Percentiles are a staple tool of real systems monitoring, but their limitations should be understood. Because percentiles are provided by nearly every monitoring and observability toolset without limitations on their usage, they can be applied to analyses easily without the operator needing to understand the consequences of *how* they are applied. Understanding the common scenarios where percentiles give the wrong answers is just as important as having an understanding of how they are generated from operational time series data.

If you use percentiles now, you are already capturing data as distributions to some degree through your toolset. Knowing how that toolset generates percentiles from that source telemetry will ensure that you can evaluate if your use of percentiles to answer business questions is mathematically correct.


Appendix

Suppose I have two servers behind a load balancer, answering web requests. I use some form of telemetry gathering software to ingest the time it takes for each web server to complete serving its respective requests in milliseconds. I get results like this:

Web server 1: [22,90,73,296,55]
Web server 2: [935,72,18,553,267,351,56,28,45,873]

I’ll make the calculations here so easy that you can try them out yourself at https://goodcalculators.com/percentile-calculator/

What is the 90th percentile of requests from web server 1?

Solution:

  • Step 1. Arrange the data in ascending order: 22, 55, 73, 90, 296
  • Step 2. Compute the position of the pth percentile (index i):
    i = (p / 100) * n), where p = 90 and n = 5
    i = (90 / 100) * 5 = 4.5
  • Step 3. The index i is not an integer, round up.
    (i = 5) ⇒

    the 90th percentile is the value in 5th position, or 296

  • Answer: the 90th percentile is 296

What is the 90th percentile of requests from web server 2?

Solution:

    • Step 1. Arrange the data in ascending order: 18, 28, 45, 56, 72, 267, 351, 553, 873, 935
    • Step 2. Compute the position of the pth percentile (index i):
i = (p / 100) * n), where p = 90 and n = 10
i = (90 / 100) * 10 = 9
  • Step 3. The index i is an integer ⇒ the 90th percentile is the average of the values in the 8th and 9th positions (873 and 935 respectively)
  • Answer: the 90th percentile is
    (873 + 935) / 2 = 904

So web server 1 q(0.9) is 296, web server 2 q(0.9) is 904. If our objective is to keep our 90th percentile of requests overall under 500ms, did we meet that objective?

Let’s try averaging these percentiles, which you should not ever do in reality.

q(0.9) as average of (q(0.9) web server 1, q(0.9) web server2) = (904+296)/2 = 600ms. 

We were under our objective by about 20%, which is not bad. So we think everything is ok, right? Let’s calculate the p90 the right way and see what we get.

First we merge all values together, then use the percentile calculator on the merged set.

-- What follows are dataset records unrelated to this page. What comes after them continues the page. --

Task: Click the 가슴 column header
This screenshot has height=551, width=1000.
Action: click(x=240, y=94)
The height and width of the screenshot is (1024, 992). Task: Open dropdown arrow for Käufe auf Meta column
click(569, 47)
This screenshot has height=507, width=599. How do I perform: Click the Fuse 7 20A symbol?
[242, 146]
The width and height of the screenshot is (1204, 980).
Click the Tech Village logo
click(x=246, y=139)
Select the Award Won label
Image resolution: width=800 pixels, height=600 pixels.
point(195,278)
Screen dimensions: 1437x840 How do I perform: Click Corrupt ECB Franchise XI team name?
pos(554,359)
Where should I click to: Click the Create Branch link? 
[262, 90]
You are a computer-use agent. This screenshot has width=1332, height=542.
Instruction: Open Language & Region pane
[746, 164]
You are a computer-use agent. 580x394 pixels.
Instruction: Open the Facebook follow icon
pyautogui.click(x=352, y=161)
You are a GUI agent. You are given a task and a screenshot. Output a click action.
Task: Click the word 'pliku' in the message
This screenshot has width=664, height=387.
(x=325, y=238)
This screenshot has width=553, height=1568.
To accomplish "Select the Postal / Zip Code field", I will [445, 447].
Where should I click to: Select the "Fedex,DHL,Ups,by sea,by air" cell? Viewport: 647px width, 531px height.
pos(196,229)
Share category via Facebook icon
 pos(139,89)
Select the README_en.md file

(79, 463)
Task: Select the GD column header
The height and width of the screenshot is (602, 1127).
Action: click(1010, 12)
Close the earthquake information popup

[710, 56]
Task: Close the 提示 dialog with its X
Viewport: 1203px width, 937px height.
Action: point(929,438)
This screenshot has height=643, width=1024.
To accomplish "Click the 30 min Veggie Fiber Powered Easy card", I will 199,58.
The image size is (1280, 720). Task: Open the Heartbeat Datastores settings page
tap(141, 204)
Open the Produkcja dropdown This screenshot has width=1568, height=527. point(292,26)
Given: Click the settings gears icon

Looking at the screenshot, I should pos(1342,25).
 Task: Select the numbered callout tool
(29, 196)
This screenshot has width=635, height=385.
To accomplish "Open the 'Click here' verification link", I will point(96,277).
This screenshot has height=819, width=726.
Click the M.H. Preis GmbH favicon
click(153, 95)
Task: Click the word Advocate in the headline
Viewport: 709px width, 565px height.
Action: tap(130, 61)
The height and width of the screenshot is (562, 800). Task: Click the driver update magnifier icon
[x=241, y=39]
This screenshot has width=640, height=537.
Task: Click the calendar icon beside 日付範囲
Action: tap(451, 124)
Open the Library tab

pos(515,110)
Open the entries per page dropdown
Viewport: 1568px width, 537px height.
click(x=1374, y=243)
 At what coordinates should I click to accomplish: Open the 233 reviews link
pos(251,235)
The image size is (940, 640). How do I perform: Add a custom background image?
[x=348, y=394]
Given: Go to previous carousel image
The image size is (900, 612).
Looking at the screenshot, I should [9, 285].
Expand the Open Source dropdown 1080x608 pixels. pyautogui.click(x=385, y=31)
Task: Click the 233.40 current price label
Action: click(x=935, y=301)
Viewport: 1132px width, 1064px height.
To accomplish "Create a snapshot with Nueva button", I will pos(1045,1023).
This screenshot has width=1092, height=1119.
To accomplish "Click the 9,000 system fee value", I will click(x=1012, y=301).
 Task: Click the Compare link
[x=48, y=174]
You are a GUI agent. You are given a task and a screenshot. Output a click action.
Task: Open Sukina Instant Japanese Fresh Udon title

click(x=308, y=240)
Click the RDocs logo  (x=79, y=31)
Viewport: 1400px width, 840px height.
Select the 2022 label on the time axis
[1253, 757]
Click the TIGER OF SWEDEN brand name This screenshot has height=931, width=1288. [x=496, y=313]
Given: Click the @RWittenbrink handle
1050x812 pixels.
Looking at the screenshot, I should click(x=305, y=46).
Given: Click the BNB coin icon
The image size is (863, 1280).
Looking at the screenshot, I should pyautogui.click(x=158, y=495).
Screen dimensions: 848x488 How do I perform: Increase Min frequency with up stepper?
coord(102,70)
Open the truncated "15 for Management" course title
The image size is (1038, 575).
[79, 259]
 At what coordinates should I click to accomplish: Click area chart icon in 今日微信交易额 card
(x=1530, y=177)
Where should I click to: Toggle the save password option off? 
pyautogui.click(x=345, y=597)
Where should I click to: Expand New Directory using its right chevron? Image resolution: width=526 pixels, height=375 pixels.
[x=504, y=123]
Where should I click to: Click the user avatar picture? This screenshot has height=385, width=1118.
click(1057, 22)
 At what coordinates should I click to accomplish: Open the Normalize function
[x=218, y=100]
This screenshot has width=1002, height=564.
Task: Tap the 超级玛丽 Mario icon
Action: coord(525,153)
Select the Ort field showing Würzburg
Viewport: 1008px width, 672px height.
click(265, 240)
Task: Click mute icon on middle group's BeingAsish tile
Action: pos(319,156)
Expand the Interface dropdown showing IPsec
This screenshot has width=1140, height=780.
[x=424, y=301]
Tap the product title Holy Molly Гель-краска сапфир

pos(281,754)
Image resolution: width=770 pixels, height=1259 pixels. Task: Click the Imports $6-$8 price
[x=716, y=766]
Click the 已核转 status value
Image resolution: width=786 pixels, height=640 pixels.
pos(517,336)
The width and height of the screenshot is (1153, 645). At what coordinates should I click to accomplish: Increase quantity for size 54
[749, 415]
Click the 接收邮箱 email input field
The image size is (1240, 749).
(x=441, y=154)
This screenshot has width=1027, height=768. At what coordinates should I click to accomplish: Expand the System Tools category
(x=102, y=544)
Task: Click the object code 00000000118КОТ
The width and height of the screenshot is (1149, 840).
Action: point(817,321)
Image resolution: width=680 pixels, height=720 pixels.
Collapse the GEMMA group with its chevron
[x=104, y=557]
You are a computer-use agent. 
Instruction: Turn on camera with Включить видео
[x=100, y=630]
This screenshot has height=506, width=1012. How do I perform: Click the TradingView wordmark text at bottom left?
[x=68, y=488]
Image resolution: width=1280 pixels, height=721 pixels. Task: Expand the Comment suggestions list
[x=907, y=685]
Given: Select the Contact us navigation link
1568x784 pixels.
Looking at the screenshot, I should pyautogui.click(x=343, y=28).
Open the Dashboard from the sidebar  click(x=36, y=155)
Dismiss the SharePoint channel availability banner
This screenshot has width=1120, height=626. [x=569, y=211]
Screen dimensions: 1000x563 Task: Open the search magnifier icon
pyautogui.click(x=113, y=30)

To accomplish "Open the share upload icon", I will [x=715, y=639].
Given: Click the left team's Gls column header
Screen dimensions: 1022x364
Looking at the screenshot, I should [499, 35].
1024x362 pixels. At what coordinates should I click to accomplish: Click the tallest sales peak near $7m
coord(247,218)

935,72,18,553,267,351,56,28,45,873,22,90,73,296,55

Solution:

  • Step 1. Arrange the data in ascending order: 18, 22, 28, 45, 55, 56, 72, 73, 90, 267, 296, 351, 553, 873, 935
  • Step 2. Compute the position of the pth percentile (index i):
    i = (p / 100) * n), where p = 90 and n = 15
    i = (90 / 100) * 15 = 13.5
  • Step 3. The index i is not an integer, round up.
    (i = 14) ⇒

    the 90th percentile is the value in 14th position, or 873

  • Answer: the 90th percentile is 873

Now our correct 90th percentile is 873 instead of 600. An increase of 273, or 45.5%. Quite a difference, no? If you had used averages, you might be thinking that your website is delivering responses at a latency that you believed was acceptable for most users. In reality, 90% of requests are under a threshold that is almost 50% larger than you thought.